Start of RECORDS FOR THE EXERCISE

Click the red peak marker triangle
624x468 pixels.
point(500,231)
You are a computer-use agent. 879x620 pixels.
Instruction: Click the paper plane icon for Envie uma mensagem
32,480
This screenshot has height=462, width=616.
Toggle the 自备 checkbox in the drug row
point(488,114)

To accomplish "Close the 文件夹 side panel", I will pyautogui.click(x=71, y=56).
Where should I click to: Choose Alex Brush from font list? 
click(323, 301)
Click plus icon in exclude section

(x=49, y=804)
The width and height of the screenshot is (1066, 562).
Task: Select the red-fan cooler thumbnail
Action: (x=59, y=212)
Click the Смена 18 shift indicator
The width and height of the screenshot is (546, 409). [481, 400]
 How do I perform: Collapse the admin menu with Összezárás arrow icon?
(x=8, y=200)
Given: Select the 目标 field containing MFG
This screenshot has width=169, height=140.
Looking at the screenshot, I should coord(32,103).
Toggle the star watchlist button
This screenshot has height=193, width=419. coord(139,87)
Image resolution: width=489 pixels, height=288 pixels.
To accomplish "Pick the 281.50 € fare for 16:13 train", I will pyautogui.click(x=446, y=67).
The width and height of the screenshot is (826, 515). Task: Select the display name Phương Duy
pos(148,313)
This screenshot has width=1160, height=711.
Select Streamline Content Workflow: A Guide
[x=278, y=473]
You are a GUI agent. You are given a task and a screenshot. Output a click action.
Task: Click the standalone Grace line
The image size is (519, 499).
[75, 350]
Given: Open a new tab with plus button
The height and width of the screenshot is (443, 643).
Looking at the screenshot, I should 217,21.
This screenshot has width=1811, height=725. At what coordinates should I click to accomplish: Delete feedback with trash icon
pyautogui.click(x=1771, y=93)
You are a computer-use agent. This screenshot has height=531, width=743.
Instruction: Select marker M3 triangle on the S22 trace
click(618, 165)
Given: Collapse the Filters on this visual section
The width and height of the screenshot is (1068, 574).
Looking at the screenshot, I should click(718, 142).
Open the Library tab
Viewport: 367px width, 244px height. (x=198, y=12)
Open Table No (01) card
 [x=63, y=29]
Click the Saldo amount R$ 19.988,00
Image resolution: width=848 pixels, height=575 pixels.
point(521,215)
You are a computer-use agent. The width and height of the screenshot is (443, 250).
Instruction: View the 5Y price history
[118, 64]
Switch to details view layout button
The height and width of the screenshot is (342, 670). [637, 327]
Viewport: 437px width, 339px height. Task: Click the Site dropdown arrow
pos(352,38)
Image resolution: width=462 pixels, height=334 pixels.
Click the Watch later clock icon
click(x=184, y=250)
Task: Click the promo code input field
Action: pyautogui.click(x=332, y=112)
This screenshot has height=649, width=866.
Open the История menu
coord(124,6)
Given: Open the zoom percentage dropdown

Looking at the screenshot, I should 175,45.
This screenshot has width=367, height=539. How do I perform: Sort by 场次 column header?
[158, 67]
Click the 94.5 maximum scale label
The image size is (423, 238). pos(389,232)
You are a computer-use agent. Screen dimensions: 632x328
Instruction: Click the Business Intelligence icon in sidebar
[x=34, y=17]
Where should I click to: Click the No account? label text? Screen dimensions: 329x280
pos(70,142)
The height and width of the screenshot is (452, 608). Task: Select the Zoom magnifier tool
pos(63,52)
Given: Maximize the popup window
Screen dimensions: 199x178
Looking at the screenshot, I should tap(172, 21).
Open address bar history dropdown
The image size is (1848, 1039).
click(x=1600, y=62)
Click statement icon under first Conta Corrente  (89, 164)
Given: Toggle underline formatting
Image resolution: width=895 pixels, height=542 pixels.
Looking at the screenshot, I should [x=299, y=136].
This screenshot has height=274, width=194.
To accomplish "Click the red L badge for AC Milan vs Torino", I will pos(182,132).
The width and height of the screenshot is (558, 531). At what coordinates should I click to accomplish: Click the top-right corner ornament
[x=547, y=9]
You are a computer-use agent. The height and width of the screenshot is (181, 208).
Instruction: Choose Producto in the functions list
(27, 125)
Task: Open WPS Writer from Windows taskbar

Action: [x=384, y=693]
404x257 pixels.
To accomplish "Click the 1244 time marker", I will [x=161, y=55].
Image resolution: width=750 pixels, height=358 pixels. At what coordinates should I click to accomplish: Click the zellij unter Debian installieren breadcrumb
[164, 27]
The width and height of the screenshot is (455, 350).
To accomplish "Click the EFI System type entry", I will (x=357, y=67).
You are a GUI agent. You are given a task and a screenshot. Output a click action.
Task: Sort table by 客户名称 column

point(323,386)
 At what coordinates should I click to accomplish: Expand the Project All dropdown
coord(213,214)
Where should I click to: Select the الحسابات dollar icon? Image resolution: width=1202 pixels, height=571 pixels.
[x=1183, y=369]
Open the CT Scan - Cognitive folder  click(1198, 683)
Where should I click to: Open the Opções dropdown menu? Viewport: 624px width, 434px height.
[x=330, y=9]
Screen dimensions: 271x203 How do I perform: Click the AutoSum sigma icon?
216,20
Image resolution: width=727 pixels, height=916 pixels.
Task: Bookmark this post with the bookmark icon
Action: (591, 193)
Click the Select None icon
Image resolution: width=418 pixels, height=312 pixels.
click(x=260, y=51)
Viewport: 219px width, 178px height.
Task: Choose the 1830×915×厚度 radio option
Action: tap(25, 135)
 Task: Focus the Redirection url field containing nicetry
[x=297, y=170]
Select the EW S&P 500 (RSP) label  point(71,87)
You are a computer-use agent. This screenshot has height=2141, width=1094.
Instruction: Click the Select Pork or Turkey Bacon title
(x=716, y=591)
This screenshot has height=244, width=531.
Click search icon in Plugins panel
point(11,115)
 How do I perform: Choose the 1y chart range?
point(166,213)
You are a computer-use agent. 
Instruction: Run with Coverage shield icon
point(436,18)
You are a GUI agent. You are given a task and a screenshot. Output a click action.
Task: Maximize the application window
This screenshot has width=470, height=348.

End of RECORDS FOR THE EXERCISE

__WHAT NEEDS TO BE DONE__. Reproduce every line of the data above word for word.

__ANSWER TO THE PROBLEM__.
Click the red peak marker triangle
624x468 pixels.
point(500,231)
You are a computer-use agent. 879x620 pixels.
Instruction: Click the paper plane icon for Envie uma mensagem
32,480
This screenshot has height=462, width=616.
Toggle the 自备 checkbox in the drug row
point(488,114)

To accomplish "Close the 文件夹 side panel", I will pyautogui.click(x=71, y=56).
Where should I click to: Choose Alex Brush from font list? 
click(323, 301)
Click plus icon in exclude section

(x=49, y=804)
The width and height of the screenshot is (1066, 562).
Task: Select the red-fan cooler thumbnail
Action: (x=59, y=212)
Click the Смена 18 shift indicator
The width and height of the screenshot is (546, 409). [481, 400]
 How do I perform: Collapse the admin menu with Összezárás arrow icon?
(x=8, y=200)
Given: Select the 目标 field containing MFG
This screenshot has width=169, height=140.
Looking at the screenshot, I should coord(32,103).
Toggle the star watchlist button
This screenshot has height=193, width=419. coord(139,87)
Image resolution: width=489 pixels, height=288 pixels.
To accomplish "Pick the 281.50 € fare for 16:13 train", I will pyautogui.click(x=446, y=67).
The width and height of the screenshot is (826, 515). Task: Select the display name Phương Duy
pos(148,313)
This screenshot has width=1160, height=711.
Select Streamline Content Workflow: A Guide
[x=278, y=473]
You are a GUI agent. You are given a task and a screenshot. Output a click action.
Task: Click the standalone Grace line
The image size is (519, 499).
[75, 350]
Given: Open a new tab with plus button
The height and width of the screenshot is (443, 643).
Looking at the screenshot, I should 217,21.
This screenshot has width=1811, height=725. At what coordinates should I click to accomplish: Delete feedback with trash icon
pyautogui.click(x=1771, y=93)
You are a computer-use agent. This screenshot has height=531, width=743.
Instruction: Select marker M3 triangle on the S22 trace
click(618, 165)
Given: Collapse the Filters on this visual section
The width and height of the screenshot is (1068, 574).
Looking at the screenshot, I should click(718, 142).
Open the Library tab
Viewport: 367px width, 244px height. (x=198, y=12)
Open Table No (01) card
 [x=63, y=29]
Click the Saldo amount R$ 19.988,00
Image resolution: width=848 pixels, height=575 pixels.
point(521,215)
You are a computer-use agent. The width and height of the screenshot is (443, 250).
Instruction: View the 5Y price history
[118, 64]
Switch to details view layout button
The height and width of the screenshot is (342, 670). [637, 327]
Viewport: 437px width, 339px height. Task: Click the Site dropdown arrow
pos(352,38)
Image resolution: width=462 pixels, height=334 pixels.
Click the Watch later clock icon
click(x=184, y=250)
Task: Click the promo code input field
Action: pyautogui.click(x=332, y=112)
This screenshot has height=649, width=866.
Open the История menu
coord(124,6)
Given: Open the zoom percentage dropdown

Looking at the screenshot, I should 175,45.
This screenshot has width=367, height=539. How do I perform: Sort by 场次 column header?
[158, 67]
Click the 94.5 maximum scale label
The image size is (423, 238). pos(389,232)
You are a computer-use agent. Screen dimensions: 632x328
Instruction: Click the Business Intelligence icon in sidebar
[x=34, y=17]
Where should I click to: Click the No account? label text? Screen dimensions: 329x280
pos(70,142)
The height and width of the screenshot is (452, 608). Task: Select the Zoom magnifier tool
pos(63,52)
Given: Maximize the popup window
Screen dimensions: 199x178
Looking at the screenshot, I should tap(172, 21).
Open address bar history dropdown
The image size is (1848, 1039).
click(x=1600, y=62)
Click statement icon under first Conta Corrente  (89, 164)
Given: Toggle underline formatting
Image resolution: width=895 pixels, height=542 pixels.
Looking at the screenshot, I should [x=299, y=136].
This screenshot has height=274, width=194.
To accomplish "Click the red L badge for AC Milan vs Torino", I will pos(182,132).
The width and height of the screenshot is (558, 531). At what coordinates should I click to accomplish: Click the top-right corner ornament
[x=547, y=9]
You are a computer-use agent. The height and width of the screenshot is (181, 208).
Instruction: Choose Producto in the functions list
(27, 125)
Task: Open WPS Writer from Windows taskbar

Action: [x=384, y=693]
404x257 pixels.
To accomplish "Click the 1244 time marker", I will [x=161, y=55].
Image resolution: width=750 pixels, height=358 pixels. At what coordinates should I click to accomplish: Click the zellij unter Debian installieren breadcrumb
[164, 27]
The width and height of the screenshot is (455, 350).
To accomplish "Click the EFI System type entry", I will (x=357, y=67).
You are a GUI agent. You are given a task and a screenshot. Output a click action.
Task: Sort table by 客户名称 column

point(323,386)
 At what coordinates should I click to accomplish: Expand the Project All dropdown
coord(213,214)
Where should I click to: Select the الحسابات dollar icon? Image resolution: width=1202 pixels, height=571 pixels.
[x=1183, y=369]
Open the CT Scan - Cognitive folder  click(1198, 683)
Where should I click to: Open the Opções dropdown menu? Viewport: 624px width, 434px height.
[x=330, y=9]
Screen dimensions: 271x203 How do I perform: Click the AutoSum sigma icon?
216,20
Image resolution: width=727 pixels, height=916 pixels.
Task: Bookmark this post with the bookmark icon
Action: (591, 193)
Click the Select None icon
Image resolution: width=418 pixels, height=312 pixels.
click(x=260, y=51)
Viewport: 219px width, 178px height.
Task: Choose the 1830×915×厚度 radio option
Action: tap(25, 135)
 Task: Focus the Redirection url field containing nicetry
[x=297, y=170]
Select the EW S&P 500 (RSP) label  point(71,87)
You are a computer-use agent. This screenshot has height=2141, width=1094.
Instruction: Click the Select Pork or Turkey Bacon title
(x=716, y=591)
This screenshot has height=244, width=531.
Click search icon in Plugins panel
point(11,115)
 How do I perform: Choose the 1y chart range?
point(166,213)
You are a computer-use agent. 
Instruction: Run with Coverage shield icon
point(436,18)
You are a GUI agent. You are given a task and a screenshot. Output a click action.
Task: Maximize the application window
This screenshot has width=470, height=348.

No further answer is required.